** EXERCISE DIRECTIONS **
Whenever a line in the data holds the string "agent", copy that line.

** GIVEN DATA **
··········
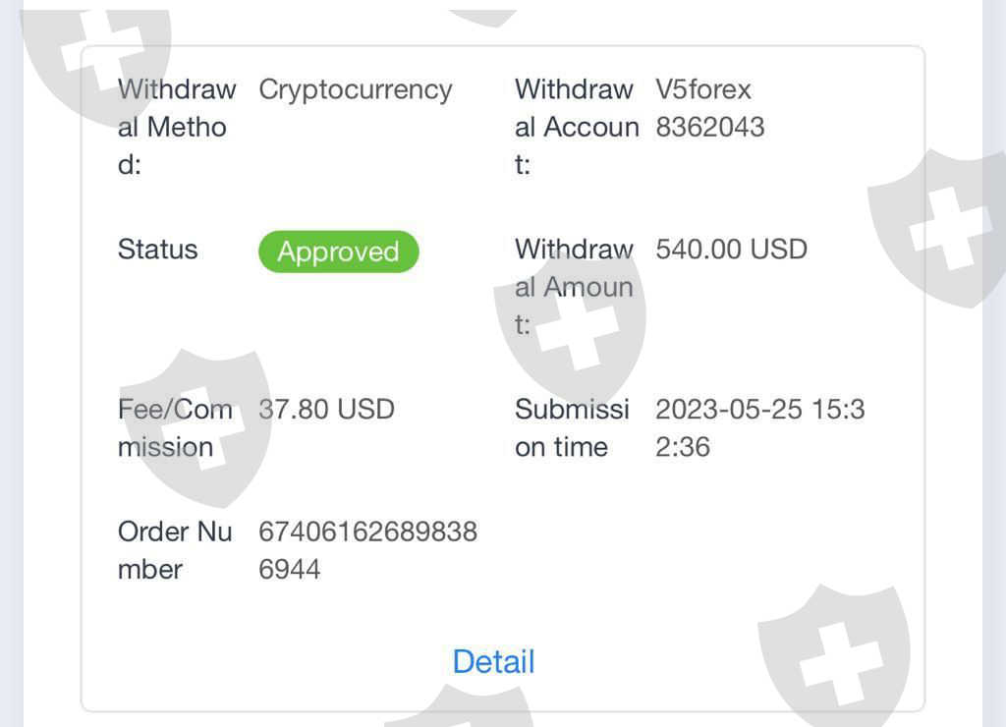
Task: Click the green Approved status badge
Action: click(338, 252)
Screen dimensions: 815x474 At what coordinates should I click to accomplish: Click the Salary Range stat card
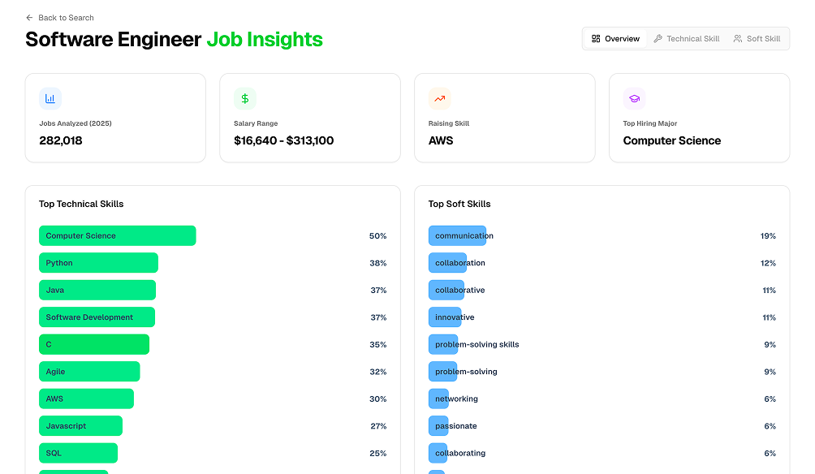309,118
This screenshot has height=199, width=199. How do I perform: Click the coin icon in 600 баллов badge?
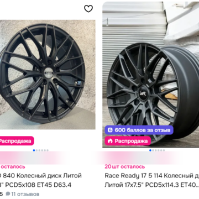coord(110,130)
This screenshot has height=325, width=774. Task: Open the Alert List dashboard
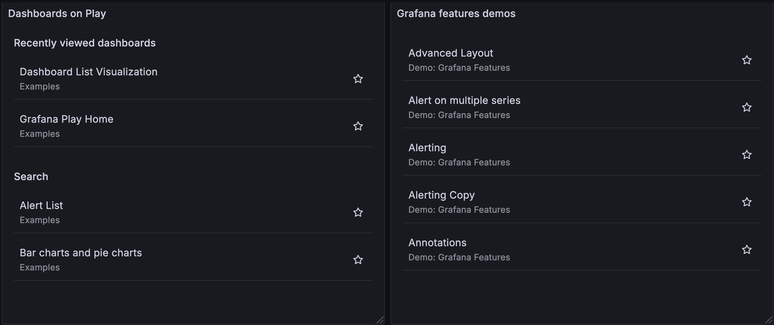click(41, 205)
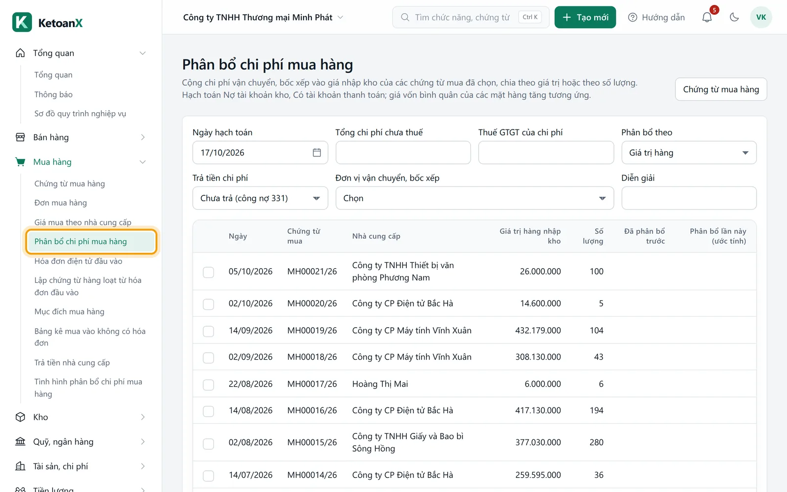Open notifications bell icon
787x492 pixels.
click(x=707, y=17)
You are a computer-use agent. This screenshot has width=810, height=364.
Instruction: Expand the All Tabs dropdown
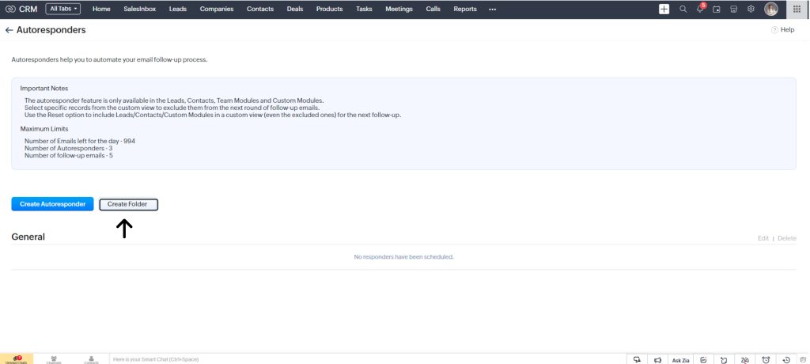[62, 9]
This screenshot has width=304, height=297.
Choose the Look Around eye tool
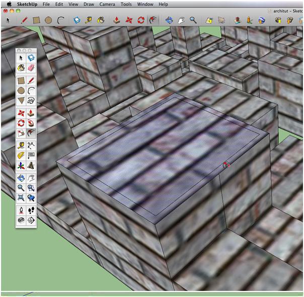coord(21,220)
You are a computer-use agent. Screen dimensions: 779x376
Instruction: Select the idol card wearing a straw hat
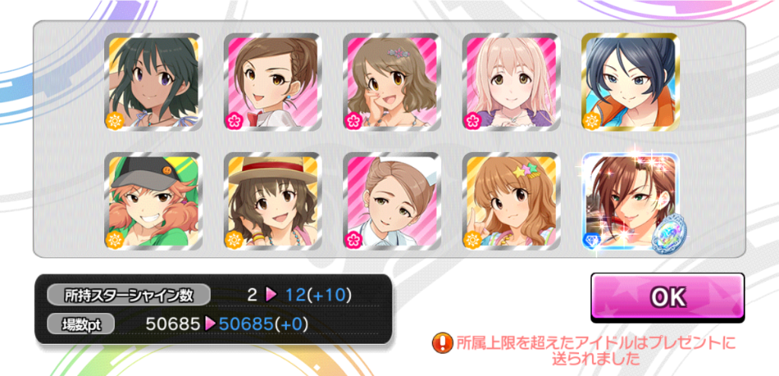pos(272,201)
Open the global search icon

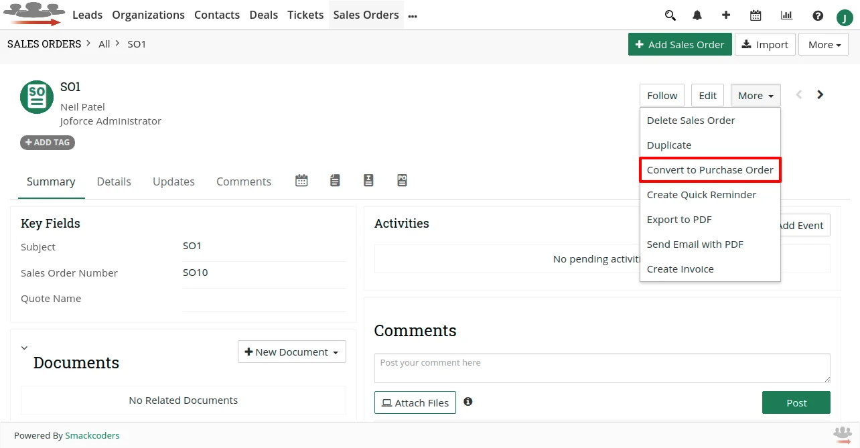click(x=670, y=15)
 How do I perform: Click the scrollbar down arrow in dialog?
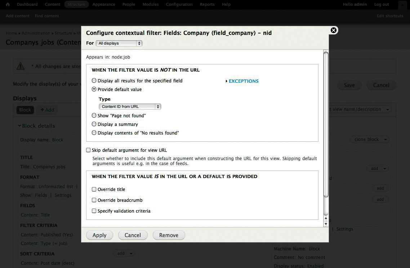(x=326, y=224)
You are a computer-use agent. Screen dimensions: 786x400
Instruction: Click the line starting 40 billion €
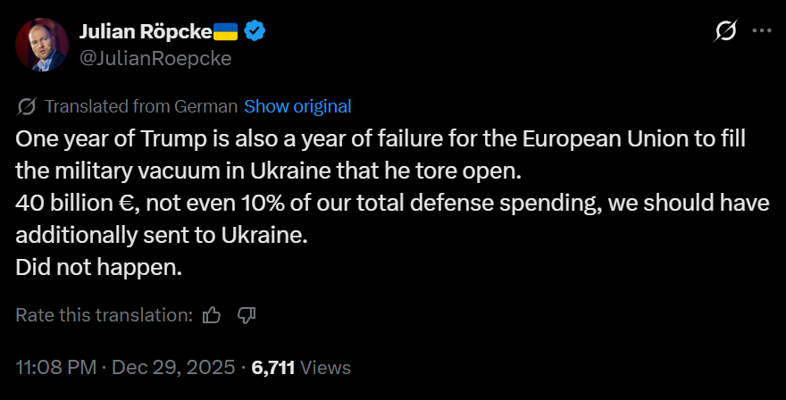tap(392, 203)
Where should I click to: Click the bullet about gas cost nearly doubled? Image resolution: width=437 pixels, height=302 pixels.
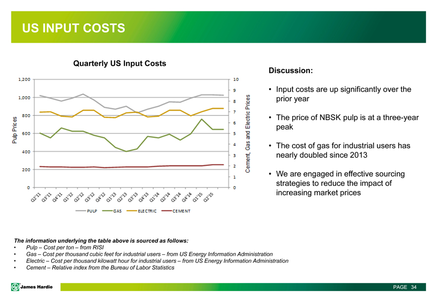click(x=343, y=150)
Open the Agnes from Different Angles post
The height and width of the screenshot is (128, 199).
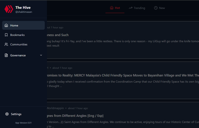click(75, 116)
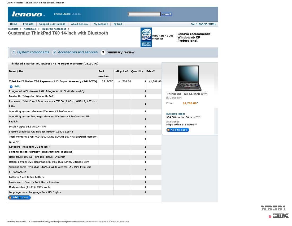Click the Edit arrow icon
The width and height of the screenshot is (292, 226).
[11, 87]
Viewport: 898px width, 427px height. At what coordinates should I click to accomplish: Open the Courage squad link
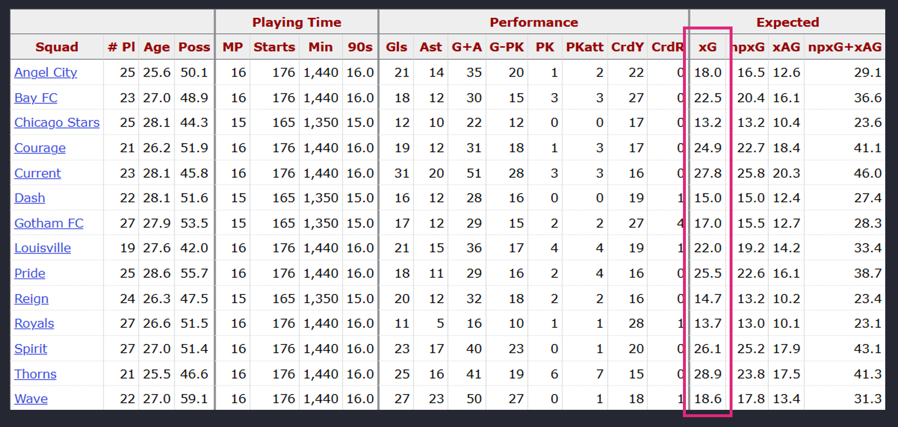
··········
** SOLUTION FOR THIS TASK **
You are a computer-use agent. This screenshot has width=810, height=364.
You are a computer-use agent. Screen dimensions: 779x376
You are a computer-use agent. Screen dimensions: 786x400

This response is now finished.